-------- DATA FOR THIS TASK

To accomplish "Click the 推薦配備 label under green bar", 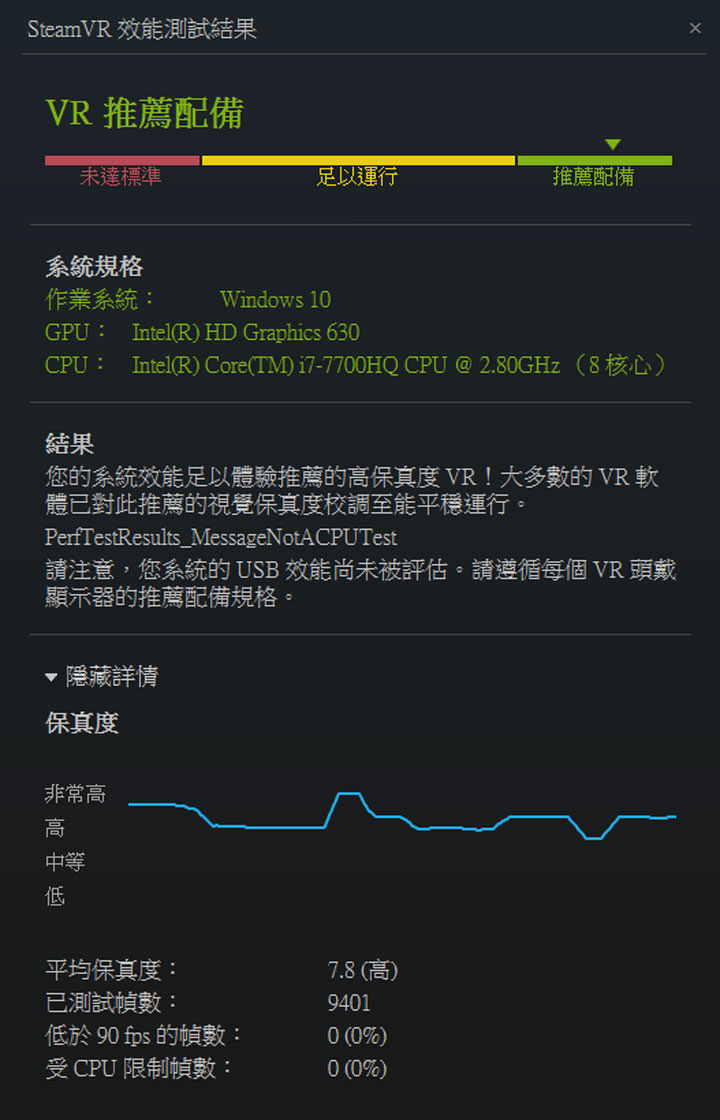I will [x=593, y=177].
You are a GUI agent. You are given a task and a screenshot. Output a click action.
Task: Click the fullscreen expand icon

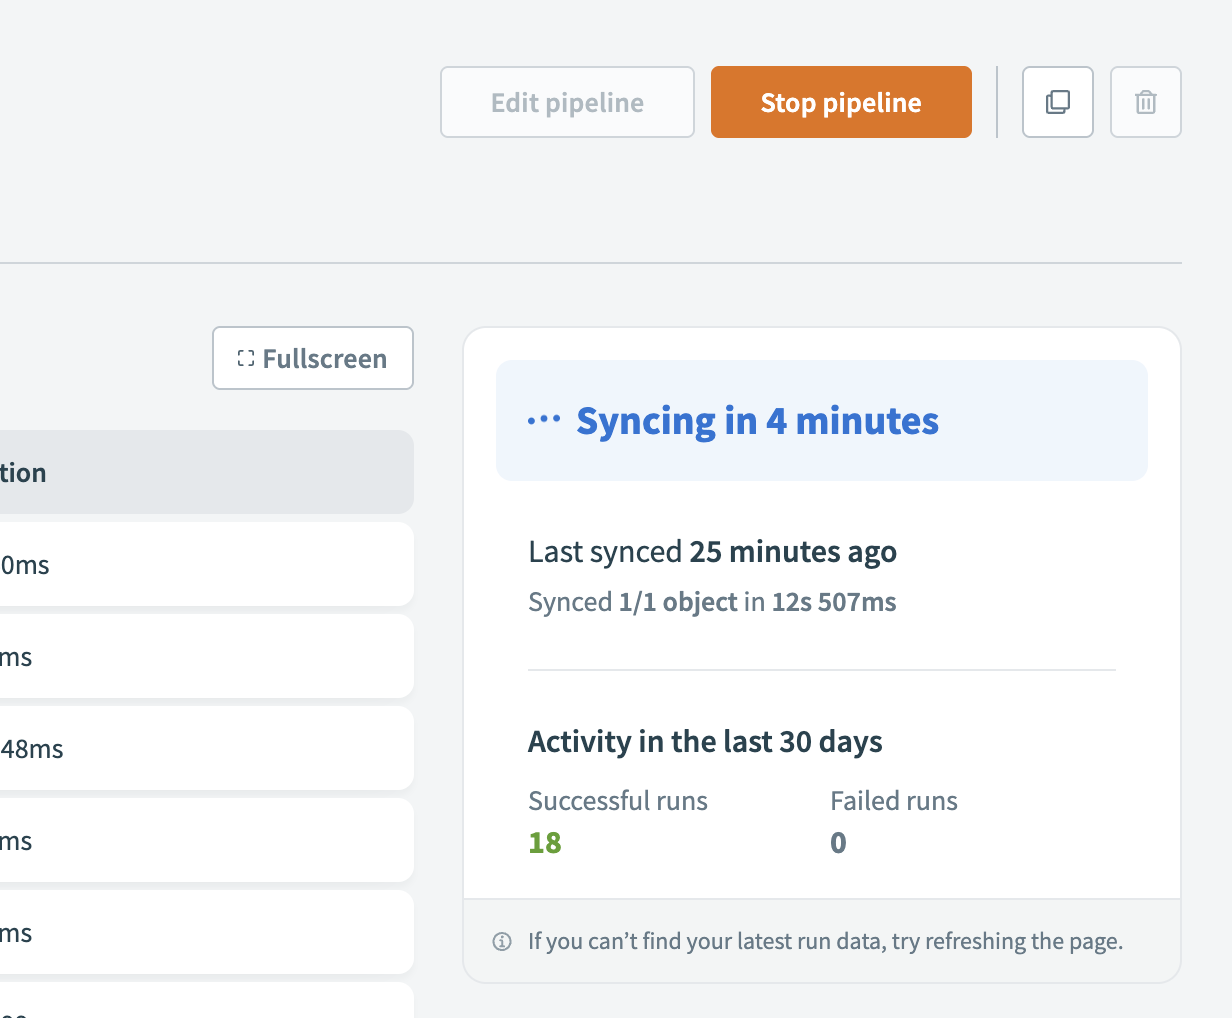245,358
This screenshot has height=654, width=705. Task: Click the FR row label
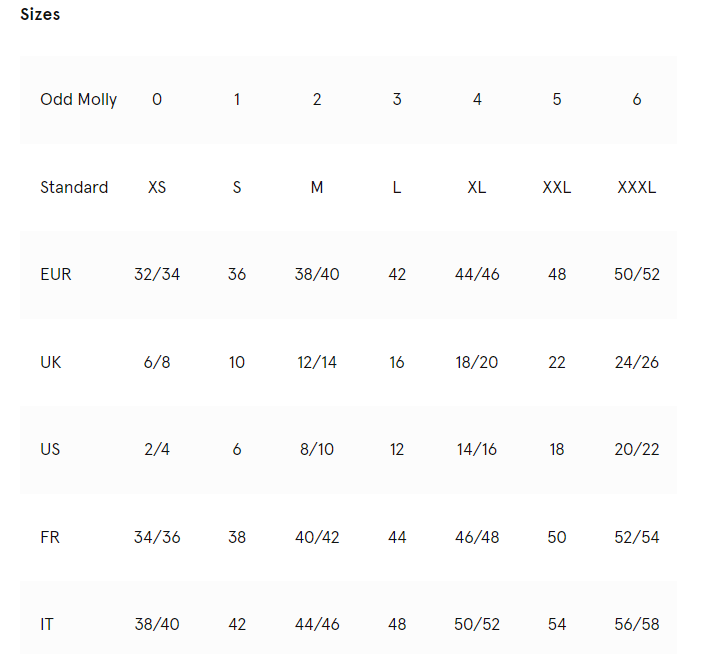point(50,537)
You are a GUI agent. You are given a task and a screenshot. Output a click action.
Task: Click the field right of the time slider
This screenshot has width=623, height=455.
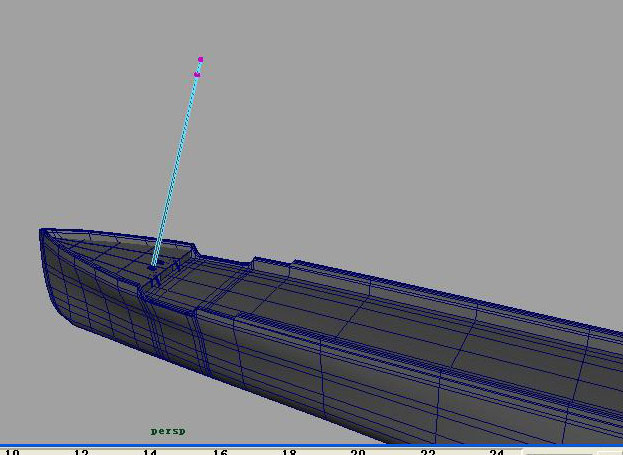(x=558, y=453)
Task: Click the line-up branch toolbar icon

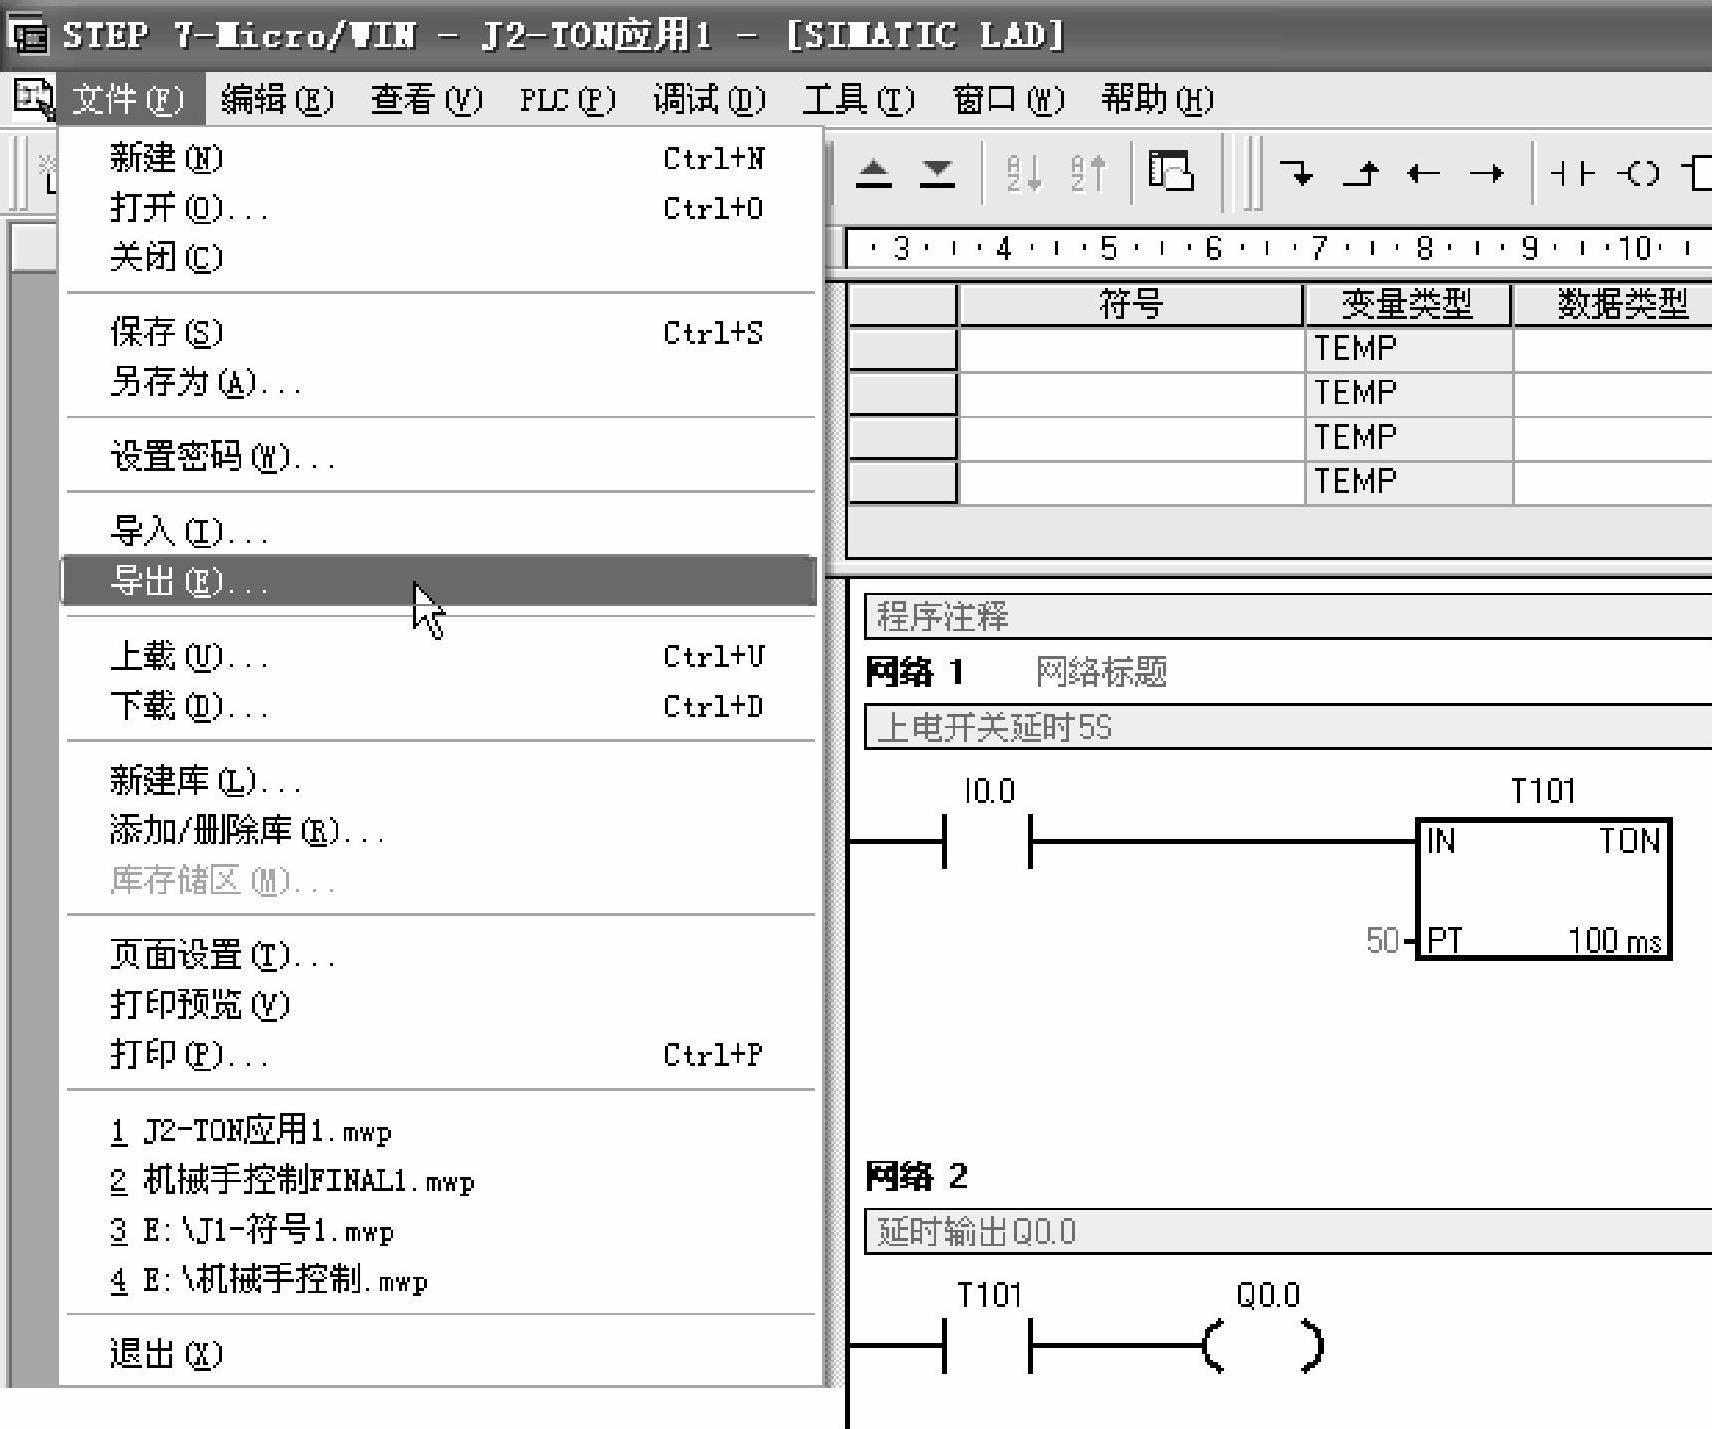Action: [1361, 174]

----------------

WHAT YOU WILL DO:
The required output is the span of lines from the line with "Task: Click the fullscreen expand icon" through the final line of the listing above, reproduced exactly, minus the pictures.

RESULT FOR THIS TASK:
Task: Click the fullscreen expand icon

245,358
This screenshot has height=654, width=705. Task: Click the FR row label
point(50,537)
You are a GUI agent. You are given a task and a screenshot. Output a click action.
Task: Click the field right of the time slider
This screenshot has width=623, height=455.
(x=558, y=453)
Task: Click the line-up branch toolbar icon

Action: [1361, 174]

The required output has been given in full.